Assignment 7: Hundred-pacer: Register Allocation

8.2

Assignment 7: Hundred-pacer: Register Allocation

Due: Thu 11/18 at 9pm

git clone

The popular name “hundred pacer” refers to a local belief that, after being bitten, the victim will only be able to walk 100 steps before dying. Incorporating register allocation should allow your compiled code to complete its paces faster than before

In this assignment, you’ll be implementing the most important optimization for the compiler: register allocation.

We won’t be adding any new language features this week, so the language we are implementing is still diamondback. However, you will now use registers for local variables wherever possible, rather than our stack-based allocation scheme we’ve been using so far.

We break the assignment down into three parts. First, we need to analyze the code to determine which variables cannot be stored in the same register. Second, we use Chaitin’s graph coloring algorithm to assign registers (or spilled stack slots) to all variables. Finally, we need to change our code generation to account for our register allocation scheme, rather than storing all variables on the stack.

1 Analysis

First need to figure out which variables conflict with each other. We break this down into liveness analysis, which determines when a variable’s value is needed and conflict analysis which determines which variables are live at the same time with possibly different values.

We implement liveness analysis as a compiler pass, annotating all expressions with the free variables live at that point. It has the following type

fn liveness<Ann>(e: &SeqExp<Ann>, params: &HashSet<String>, live_out: HashSet<String>) -> SeqExp<HashSet<String>> {
}

The parameter set params are the parameters in the current function body.
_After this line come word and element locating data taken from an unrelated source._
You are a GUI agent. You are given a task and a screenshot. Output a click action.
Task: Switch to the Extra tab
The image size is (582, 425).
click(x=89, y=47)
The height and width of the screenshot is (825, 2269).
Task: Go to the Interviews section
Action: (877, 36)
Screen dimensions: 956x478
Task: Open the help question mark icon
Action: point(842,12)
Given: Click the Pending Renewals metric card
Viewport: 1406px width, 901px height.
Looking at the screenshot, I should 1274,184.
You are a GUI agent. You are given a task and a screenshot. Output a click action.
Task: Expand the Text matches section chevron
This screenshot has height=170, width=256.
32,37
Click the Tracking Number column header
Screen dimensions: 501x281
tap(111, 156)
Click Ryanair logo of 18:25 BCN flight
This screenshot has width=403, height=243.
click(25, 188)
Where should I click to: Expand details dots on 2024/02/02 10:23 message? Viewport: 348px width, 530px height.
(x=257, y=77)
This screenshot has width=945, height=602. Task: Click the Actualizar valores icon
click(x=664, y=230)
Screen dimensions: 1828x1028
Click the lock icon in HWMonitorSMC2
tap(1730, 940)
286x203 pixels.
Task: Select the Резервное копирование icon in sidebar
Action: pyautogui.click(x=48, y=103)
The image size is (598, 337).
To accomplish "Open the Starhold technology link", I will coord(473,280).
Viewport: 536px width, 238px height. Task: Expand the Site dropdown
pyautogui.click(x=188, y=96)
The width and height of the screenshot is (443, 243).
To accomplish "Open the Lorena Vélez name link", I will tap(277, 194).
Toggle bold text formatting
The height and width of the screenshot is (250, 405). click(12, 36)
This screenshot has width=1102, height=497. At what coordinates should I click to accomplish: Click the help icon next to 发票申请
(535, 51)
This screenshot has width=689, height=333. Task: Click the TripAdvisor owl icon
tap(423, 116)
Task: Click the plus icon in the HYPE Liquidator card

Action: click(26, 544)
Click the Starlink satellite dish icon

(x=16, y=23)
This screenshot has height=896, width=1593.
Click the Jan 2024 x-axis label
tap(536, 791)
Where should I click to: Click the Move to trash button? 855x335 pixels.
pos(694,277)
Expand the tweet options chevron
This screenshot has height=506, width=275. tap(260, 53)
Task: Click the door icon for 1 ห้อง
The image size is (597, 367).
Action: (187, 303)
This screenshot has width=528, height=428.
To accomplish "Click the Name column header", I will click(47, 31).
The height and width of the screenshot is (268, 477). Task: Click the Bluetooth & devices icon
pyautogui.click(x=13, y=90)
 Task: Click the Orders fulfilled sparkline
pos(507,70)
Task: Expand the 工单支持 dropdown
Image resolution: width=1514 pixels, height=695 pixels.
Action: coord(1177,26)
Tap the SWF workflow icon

You need this information because you should not treat these parameters as part of your liveness analysis since parameters are passed into fixed slots on the stack. Next, live_out is the set of variables whose values are needed after running the expression e. The output of this function is an expression with the same structure as e but with each sub-expression annotated with the variables that are live at that point. So for example, if the input expression were

let x = 3 in f(x, y, a)

where a is a parameter and y is not, then your liveness function would return the expression annotated as follows given an empty live_out set:

Let { var: "x",
      bound_exp: Imm(Num(3), {"y"}),
      body: Call("f", [Var("x"), Var("y"), Var("a")], {"x", "y"}),
      ann: {"y"},
    }

The inner Call has both x and y live because both values are used as arguments. a is not live since it is a parameter. The Let outer only has y live in it because the x is defined in the letside.

The liveness function returns a SeqExp<HashSet<String>>, an expression annotated with its liveness information. To extract the liveness information for an expression you can use the .ann() method implemented in syntax.rs.

We implement this as a compiler pass because we can use this liveness information later to optimize how many registers we save.

Next, given our liveness analysis, we go through and determine what the conflicts are. This generates a graph that will be the input to our graph coloring function. The conflicts function has the following type.

fn conflicts<Ann>(e: &SeqExp<(HashSet<String>, Ann)>) -> Graph<String>

It takes as input an expression that is annotated with two things: the set of live variables and some other annotation Ann that you will ignore here (it is used to pass unique numbers later).

The output of the conflicts function is a Graph<String> representing the conflicts between variables. The Graph datatype is provided in the graph.rs module, and represents an undirected graph. Each method is documented with a brief description. Note that other than Graph::new(), these are all methods on a graph, so for instance to insert a vertex v into a graph g using the insert_vertex method, you invoke the method as g.insert_vertex(v).

Make sure you insert all let-bound variables into the graph you produce so that they are all assigned a register, even if they have no conflicts. To ensure that you don’t put any parameters in your output graph, add the variables into your output when you see them bound by a let, rather than when they are used.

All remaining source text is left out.